┌──

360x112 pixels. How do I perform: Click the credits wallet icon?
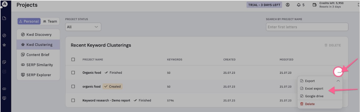click(314, 5)
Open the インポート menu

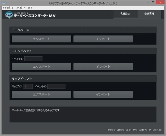pyautogui.click(x=21, y=8)
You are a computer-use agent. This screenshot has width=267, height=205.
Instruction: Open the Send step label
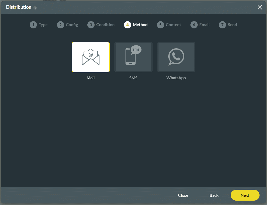(x=232, y=25)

└──

Shift every coordinate in the answers of the rows above by adding 19 to each number, then write all the rows out again, requests included, with the new coordinates. Leave the pictures out.

> Task solution
360x112 pixels. How do I perform: Click the credits wallet icon?
click(333, 24)
Open the インポート menu

pyautogui.click(x=40, y=27)
You are a computer-use agent. This screenshot has width=267, height=205.
Instruction: Open the Send step label
(x=251, y=44)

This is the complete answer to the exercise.